Please reproduce the lines word for word, beginning with the first one and stopping after the line that contains "[x=405, y=172]".
### PROVIDED MATERIAL
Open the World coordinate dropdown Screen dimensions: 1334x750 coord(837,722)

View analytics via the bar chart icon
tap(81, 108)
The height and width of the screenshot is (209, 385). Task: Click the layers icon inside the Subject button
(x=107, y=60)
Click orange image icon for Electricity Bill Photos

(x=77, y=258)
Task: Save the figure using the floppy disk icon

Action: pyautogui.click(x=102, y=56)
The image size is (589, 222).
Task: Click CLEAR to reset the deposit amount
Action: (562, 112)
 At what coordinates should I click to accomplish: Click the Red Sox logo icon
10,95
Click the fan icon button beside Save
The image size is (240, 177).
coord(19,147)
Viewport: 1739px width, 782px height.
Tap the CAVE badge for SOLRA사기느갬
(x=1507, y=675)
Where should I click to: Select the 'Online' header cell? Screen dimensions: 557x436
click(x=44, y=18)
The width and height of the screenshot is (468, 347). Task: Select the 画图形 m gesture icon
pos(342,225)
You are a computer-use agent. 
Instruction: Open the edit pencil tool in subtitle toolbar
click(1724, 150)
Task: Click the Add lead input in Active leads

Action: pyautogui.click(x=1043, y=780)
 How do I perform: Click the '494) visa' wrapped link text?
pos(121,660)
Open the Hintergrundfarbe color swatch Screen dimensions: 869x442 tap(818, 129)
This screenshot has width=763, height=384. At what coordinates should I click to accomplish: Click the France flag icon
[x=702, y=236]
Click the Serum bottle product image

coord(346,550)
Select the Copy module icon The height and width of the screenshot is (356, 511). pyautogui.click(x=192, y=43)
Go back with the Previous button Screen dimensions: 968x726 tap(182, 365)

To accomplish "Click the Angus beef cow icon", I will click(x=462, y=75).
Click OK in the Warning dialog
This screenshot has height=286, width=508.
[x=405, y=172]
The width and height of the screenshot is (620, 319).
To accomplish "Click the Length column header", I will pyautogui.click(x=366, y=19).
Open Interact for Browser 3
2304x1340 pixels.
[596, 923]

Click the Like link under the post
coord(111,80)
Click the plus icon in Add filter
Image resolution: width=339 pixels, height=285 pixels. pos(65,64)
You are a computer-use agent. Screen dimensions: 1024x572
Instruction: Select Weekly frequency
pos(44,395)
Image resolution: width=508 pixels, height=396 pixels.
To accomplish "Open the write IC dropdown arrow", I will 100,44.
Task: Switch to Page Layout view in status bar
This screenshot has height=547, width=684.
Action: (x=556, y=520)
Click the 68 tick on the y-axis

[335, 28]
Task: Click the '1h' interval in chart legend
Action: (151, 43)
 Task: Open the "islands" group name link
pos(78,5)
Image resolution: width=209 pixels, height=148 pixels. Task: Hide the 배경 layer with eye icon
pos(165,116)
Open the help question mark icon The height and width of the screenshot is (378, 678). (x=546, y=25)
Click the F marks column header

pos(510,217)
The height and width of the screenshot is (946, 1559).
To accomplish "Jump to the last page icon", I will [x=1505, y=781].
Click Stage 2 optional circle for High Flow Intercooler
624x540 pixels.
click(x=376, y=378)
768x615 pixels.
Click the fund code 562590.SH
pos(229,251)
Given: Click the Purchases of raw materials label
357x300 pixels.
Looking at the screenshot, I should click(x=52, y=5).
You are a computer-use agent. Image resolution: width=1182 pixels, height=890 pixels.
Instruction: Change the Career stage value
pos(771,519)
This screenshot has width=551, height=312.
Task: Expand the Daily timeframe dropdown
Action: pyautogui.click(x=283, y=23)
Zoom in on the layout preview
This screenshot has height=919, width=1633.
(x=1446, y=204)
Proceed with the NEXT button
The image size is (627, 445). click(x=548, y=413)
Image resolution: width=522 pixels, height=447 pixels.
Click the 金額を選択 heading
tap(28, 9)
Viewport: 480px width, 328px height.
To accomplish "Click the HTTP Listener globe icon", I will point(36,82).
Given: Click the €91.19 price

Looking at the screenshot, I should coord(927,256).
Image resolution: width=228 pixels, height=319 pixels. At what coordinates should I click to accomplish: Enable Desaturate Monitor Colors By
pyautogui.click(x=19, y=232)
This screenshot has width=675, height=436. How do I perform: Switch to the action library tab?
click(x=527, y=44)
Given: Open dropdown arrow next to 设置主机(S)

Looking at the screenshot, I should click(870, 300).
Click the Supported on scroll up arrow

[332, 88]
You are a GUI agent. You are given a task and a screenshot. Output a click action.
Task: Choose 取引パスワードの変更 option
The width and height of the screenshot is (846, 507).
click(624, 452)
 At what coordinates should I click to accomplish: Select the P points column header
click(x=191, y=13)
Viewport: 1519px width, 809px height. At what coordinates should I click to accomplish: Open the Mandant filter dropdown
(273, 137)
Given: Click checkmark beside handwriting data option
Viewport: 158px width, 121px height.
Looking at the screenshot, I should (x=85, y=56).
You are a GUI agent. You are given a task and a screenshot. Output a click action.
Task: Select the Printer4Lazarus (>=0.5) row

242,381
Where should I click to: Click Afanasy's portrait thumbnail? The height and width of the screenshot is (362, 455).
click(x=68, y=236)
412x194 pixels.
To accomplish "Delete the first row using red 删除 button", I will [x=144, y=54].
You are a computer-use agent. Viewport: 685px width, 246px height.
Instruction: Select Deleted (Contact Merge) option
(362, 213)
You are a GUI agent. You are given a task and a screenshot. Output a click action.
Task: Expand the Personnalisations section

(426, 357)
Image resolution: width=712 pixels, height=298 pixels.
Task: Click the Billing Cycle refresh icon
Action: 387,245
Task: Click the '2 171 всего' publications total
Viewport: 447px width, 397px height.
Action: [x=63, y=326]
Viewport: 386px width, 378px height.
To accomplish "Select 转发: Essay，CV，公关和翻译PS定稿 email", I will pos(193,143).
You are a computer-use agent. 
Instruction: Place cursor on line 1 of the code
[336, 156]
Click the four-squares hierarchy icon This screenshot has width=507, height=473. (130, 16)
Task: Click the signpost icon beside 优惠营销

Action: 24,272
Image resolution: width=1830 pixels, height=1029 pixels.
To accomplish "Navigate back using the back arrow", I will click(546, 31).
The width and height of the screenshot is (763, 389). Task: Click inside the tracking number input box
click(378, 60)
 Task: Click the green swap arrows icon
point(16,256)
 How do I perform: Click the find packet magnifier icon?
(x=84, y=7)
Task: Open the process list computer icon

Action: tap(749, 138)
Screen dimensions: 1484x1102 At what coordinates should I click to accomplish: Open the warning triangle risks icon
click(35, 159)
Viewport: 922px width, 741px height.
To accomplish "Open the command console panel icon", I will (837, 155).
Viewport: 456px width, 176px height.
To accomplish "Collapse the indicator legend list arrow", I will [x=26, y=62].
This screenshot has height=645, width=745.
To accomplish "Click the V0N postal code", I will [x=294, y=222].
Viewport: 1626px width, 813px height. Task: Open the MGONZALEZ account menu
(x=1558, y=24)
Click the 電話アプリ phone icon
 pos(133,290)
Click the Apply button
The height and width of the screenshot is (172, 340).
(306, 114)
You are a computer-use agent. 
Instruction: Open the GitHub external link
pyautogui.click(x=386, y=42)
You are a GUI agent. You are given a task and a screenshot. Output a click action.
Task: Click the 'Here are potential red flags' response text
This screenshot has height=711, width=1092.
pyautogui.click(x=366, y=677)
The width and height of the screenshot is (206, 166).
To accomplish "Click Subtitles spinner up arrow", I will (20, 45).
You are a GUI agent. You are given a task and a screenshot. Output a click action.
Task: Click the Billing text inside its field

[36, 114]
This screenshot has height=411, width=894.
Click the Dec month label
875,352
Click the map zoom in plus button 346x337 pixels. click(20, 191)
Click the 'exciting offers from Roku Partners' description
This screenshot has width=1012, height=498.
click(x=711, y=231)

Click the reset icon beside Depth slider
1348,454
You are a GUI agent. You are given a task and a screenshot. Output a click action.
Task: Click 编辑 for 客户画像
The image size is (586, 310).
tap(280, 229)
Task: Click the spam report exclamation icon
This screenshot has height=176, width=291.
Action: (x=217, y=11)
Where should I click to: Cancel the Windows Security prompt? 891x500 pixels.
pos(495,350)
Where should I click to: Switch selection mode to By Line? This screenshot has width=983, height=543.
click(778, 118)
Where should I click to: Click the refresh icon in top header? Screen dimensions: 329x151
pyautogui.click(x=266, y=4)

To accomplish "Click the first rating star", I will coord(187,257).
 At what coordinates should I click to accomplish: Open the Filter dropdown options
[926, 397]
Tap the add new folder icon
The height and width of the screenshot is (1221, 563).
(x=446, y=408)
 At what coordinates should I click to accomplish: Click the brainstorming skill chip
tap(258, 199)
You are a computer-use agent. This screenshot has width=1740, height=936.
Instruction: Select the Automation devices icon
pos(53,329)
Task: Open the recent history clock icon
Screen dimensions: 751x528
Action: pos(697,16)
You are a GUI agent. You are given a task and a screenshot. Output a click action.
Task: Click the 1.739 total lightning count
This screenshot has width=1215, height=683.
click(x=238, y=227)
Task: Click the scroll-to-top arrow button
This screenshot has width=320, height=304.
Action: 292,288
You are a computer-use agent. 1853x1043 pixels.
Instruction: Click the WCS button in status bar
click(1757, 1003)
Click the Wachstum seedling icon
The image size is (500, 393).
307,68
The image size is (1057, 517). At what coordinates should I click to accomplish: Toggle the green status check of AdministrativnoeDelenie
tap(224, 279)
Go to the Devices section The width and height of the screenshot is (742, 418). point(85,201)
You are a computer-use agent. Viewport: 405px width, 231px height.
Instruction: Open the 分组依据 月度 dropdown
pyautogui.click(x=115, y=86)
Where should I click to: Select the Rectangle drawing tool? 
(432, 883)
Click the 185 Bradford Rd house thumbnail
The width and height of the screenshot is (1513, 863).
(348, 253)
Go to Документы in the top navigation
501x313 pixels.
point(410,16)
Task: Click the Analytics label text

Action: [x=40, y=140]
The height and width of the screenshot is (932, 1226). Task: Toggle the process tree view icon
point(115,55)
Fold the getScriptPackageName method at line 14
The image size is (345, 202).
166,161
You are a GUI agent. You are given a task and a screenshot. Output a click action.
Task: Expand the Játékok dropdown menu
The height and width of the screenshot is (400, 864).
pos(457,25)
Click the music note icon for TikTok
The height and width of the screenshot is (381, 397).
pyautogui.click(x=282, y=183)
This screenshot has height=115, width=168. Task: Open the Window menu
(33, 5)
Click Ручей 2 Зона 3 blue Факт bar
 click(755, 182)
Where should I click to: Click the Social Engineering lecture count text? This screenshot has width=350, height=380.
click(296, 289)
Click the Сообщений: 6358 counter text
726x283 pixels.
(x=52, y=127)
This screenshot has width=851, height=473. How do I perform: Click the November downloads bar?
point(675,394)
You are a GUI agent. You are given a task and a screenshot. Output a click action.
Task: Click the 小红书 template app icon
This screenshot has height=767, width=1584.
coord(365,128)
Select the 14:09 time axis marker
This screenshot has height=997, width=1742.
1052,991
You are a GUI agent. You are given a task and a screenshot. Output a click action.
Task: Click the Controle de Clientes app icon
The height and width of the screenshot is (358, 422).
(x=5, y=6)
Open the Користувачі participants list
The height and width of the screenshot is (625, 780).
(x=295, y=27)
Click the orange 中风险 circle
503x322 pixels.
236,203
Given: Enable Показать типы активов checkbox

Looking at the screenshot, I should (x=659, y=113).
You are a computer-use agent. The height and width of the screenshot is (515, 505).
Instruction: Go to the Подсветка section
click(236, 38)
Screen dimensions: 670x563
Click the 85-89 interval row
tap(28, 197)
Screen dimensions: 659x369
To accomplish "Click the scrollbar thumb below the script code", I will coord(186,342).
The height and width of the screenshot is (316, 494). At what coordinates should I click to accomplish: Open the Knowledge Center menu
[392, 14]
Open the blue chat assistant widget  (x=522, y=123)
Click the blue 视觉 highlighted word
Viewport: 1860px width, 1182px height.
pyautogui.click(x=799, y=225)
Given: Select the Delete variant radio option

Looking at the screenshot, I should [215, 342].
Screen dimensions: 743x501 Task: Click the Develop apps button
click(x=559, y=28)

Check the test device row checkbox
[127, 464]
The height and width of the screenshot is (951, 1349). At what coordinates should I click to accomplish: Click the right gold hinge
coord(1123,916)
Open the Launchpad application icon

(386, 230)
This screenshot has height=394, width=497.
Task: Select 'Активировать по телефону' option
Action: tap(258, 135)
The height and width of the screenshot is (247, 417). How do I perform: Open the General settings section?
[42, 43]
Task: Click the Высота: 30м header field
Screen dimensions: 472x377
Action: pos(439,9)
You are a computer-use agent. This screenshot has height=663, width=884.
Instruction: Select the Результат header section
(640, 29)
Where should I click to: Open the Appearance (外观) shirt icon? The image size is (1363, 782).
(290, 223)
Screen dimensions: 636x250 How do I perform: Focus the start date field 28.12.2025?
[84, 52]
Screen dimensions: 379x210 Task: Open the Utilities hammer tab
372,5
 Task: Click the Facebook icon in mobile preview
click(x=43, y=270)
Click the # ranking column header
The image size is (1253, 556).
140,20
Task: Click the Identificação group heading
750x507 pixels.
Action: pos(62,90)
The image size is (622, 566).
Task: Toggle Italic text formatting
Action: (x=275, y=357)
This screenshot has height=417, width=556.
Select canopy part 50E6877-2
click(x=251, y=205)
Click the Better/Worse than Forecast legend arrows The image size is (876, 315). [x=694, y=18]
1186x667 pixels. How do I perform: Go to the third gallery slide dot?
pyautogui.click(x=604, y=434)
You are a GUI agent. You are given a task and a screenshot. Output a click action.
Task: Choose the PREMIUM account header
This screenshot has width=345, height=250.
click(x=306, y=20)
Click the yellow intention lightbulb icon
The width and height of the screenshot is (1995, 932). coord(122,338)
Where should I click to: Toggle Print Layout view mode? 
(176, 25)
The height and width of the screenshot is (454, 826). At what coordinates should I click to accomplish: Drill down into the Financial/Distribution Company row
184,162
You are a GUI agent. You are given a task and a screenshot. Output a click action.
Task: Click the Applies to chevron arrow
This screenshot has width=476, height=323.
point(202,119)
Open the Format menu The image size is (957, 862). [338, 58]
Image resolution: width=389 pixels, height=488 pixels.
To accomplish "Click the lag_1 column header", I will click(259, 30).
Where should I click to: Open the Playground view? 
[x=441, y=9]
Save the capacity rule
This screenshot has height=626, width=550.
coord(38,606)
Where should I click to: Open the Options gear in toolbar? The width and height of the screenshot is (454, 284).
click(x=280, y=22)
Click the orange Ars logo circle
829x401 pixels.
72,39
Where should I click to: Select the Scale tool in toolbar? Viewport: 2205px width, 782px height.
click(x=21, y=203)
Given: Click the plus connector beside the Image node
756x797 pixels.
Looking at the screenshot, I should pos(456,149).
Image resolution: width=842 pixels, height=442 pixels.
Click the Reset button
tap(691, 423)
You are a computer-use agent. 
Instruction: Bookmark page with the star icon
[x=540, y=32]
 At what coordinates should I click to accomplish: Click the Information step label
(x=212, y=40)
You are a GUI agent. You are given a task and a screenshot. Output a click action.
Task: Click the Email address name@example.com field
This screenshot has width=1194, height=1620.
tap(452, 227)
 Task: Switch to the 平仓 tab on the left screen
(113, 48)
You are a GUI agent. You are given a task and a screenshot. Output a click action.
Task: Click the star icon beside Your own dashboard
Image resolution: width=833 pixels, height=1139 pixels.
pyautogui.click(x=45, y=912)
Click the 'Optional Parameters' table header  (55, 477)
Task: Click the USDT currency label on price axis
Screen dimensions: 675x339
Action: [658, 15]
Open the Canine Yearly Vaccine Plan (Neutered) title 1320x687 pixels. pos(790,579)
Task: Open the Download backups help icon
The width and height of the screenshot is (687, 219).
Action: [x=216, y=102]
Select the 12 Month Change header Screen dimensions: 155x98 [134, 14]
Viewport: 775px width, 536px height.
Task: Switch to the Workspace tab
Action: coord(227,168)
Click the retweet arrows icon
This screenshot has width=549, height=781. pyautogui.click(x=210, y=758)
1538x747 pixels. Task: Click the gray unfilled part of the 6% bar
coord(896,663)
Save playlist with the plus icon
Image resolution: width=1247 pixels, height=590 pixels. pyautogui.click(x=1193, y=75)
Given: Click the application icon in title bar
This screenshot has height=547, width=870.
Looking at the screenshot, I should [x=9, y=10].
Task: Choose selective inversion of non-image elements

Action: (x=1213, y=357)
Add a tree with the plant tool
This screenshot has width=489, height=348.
######
### TASK RESPONSE
Open the World coordinate dropdown Screen dimensions: 1334x750 coord(837,722)

View analytics via the bar chart icon
tap(81, 108)
The height and width of the screenshot is (209, 385). Task: Click the layers icon inside the Subject button
(x=107, y=60)
Click orange image icon for Electricity Bill Photos

(x=77, y=258)
Task: Save the figure using the floppy disk icon

Action: pyautogui.click(x=102, y=56)
The image size is (589, 222).
Task: Click CLEAR to reset the deposit amount
Action: (562, 112)
 At what coordinates should I click to accomplish: Click the Red Sox logo icon
10,95
Click the fan icon button beside Save
The image size is (240, 177).
coord(19,147)
Viewport: 1739px width, 782px height.
Tap the CAVE badge for SOLRA사기느갬
(x=1507, y=675)
Where should I click to: Select the 'Online' header cell? Screen dimensions: 557x436
click(x=44, y=18)
The width and height of the screenshot is (468, 347). Task: Select the 画图形 m gesture icon
pos(342,225)
You are a computer-use agent. 
Instruction: Open the edit pencil tool in subtitle toolbar
click(1724, 150)
Task: Click the Add lead input in Active leads

Action: pyautogui.click(x=1043, y=780)
 How do I perform: Click the '494) visa' wrapped link text?
pos(121,660)
Open the Hintergrundfarbe color swatch Screen dimensions: 869x442 tap(818, 129)
This screenshot has width=763, height=384. At what coordinates should I click to accomplish: Click the France flag icon
[x=702, y=236]
Click the Serum bottle product image

coord(346,550)
Select the Copy module icon The height and width of the screenshot is (356, 511). pyautogui.click(x=192, y=43)
Go back with the Previous button Screen dimensions: 968x726 tap(182, 365)

To accomplish "Click the Angus beef cow icon", I will click(x=462, y=75).
Click OK in the Warning dialog
This screenshot has height=286, width=508.
[x=405, y=172]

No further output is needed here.